# Late Twenties, Still in College, Living w/ parents...it's horrible...



## mcmuffinme (Mar 12, 2010)

My dad just lectured me again about how he's afraid I'm going to be homeless if I don't start doing things with my days. I want to move out so badly. I feel like a ****ing teenager with these ****ing "talks". I wish they would just leave me alone! My dad can marathon Futurama on Netflix until sunrise, but when I sleep in it means I'm about to kill myself...the hypocrisy is deafening. 

I wish they would just tell me they'd like me to get a job, or they want me to clean up around the house more. I should be reigned in a bit there, but all they had to do was ask me to pick up the slack. Instead they give me these melodramatic lectures about how they care about me so much. Go **** yourselves. If I don't want your help you can't force it down my throat. My dad was telling me he was worried that my brother and sister would disown me if my mom and himself died because they were so disgusted with how I was living. WTF, I ****ing hate these people. If they thought this then why didn't THEY tell me? I'm gonna need a lot of drugs, and focus to make it through next semester. ****ing hell. I need to get out of my parents house!

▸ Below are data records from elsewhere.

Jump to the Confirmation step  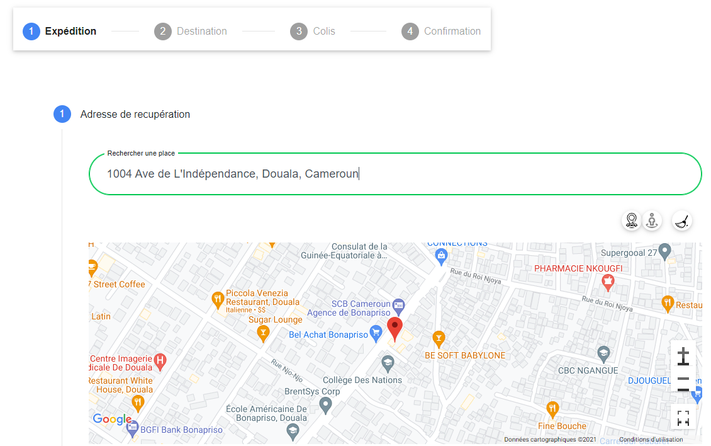click(441, 31)
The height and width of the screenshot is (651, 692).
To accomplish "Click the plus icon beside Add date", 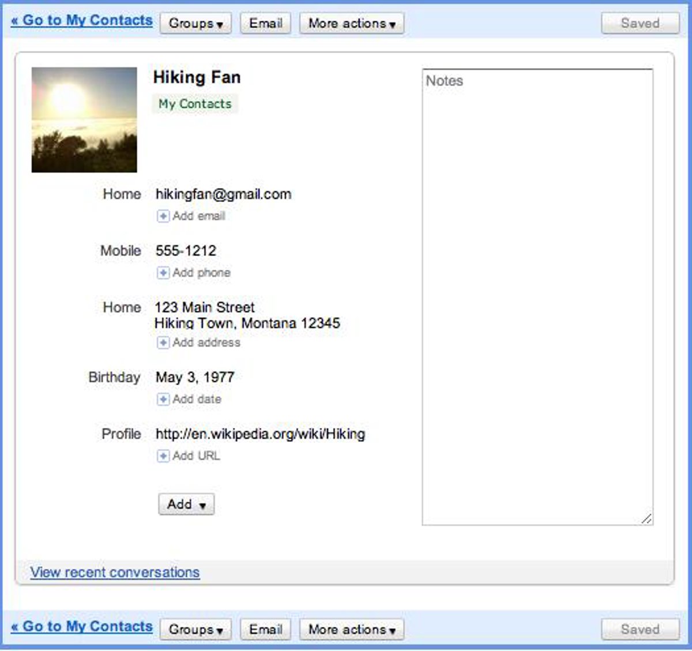I will click(163, 399).
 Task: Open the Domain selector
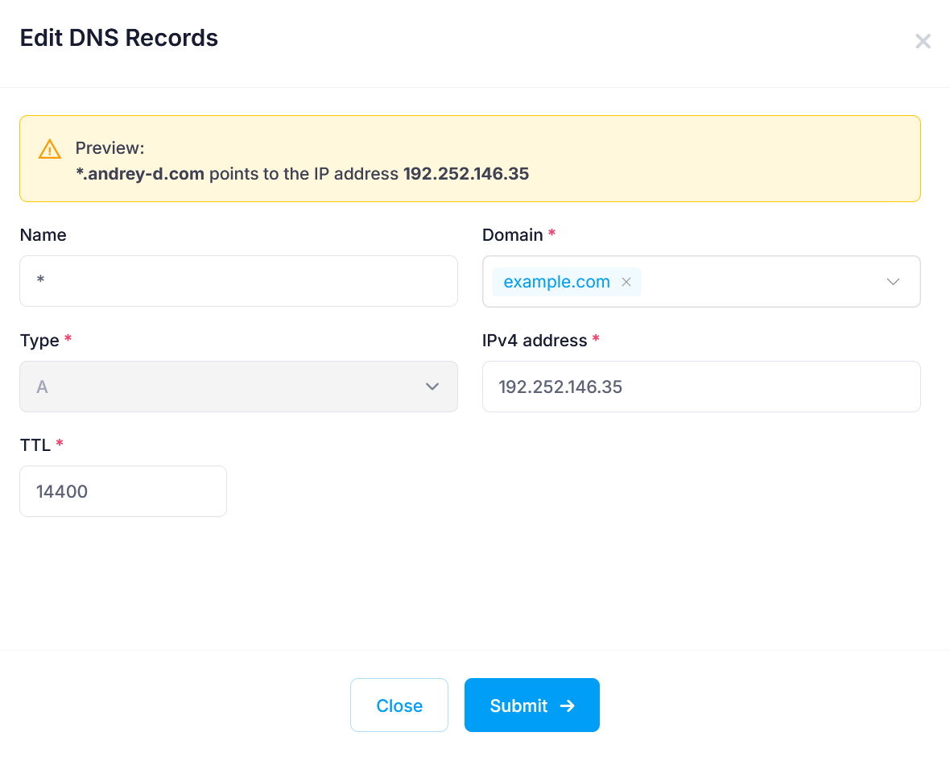(765, 282)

That first night in my first real single bedroom apartment is going to be celebrated merrily with wine and a ****ing feast- maybe even a carton of cigarettes. I'm losing my mind still living with my parents.


----------



## ShrimpSauce (Jan 12, 2012)

you're not alone if it makes you feel better...my brother is 28 spent 10 years in college hasnt graduated yet...still depending on parents, I have a friend who is the same way. I am 23-- I did finish college but with a useless degree, still depending on parents. -_- I'd spend time studying at the library than at home to avoid more parent contact


----------



## AnotherGuy (Aug 5, 2013)

mcmuffinme said:


> My dad just lectured me again about how he's afraid I'm going to be homeless if I don't start doing things with my days. I want to move out so badly. I feel like a ****ing teenager with these ****ing "talks". I wish they would just leave me alone! My dad can marathon Futurama on Netflix until sunrise, but when I sleep in it means I'm about to kill myself...the hypocrisy is deafening.
> 
> I wish they would just tell me they'd like me to get a job, or they want me to clean up around the house more. I should be reigned in a bit there, but all they had to do was ask me to pick up the slack. Instead they give me these melodramatic lectures about how they care about me so much. Go **** yourselves. If I don't want your help you can't force it down my throat. My dad was telling me he was worried that my brother and sister would disown me if my mom and himself died because they were so disgusted with how I was living. WTF, I ****ing hate these people. If they thought this then why didn't THEY tell me? I'm gonna need a lot of drugs, and focus to make it through next semester. ****ing hell. I need to get out of my parents house!
> 
> That first night in my first real single bedroom apartment is going to be celebrated merrily with wine and a ****ing feast- maybe even a carton of cigarettes. I'm losing my mind still living with my parents.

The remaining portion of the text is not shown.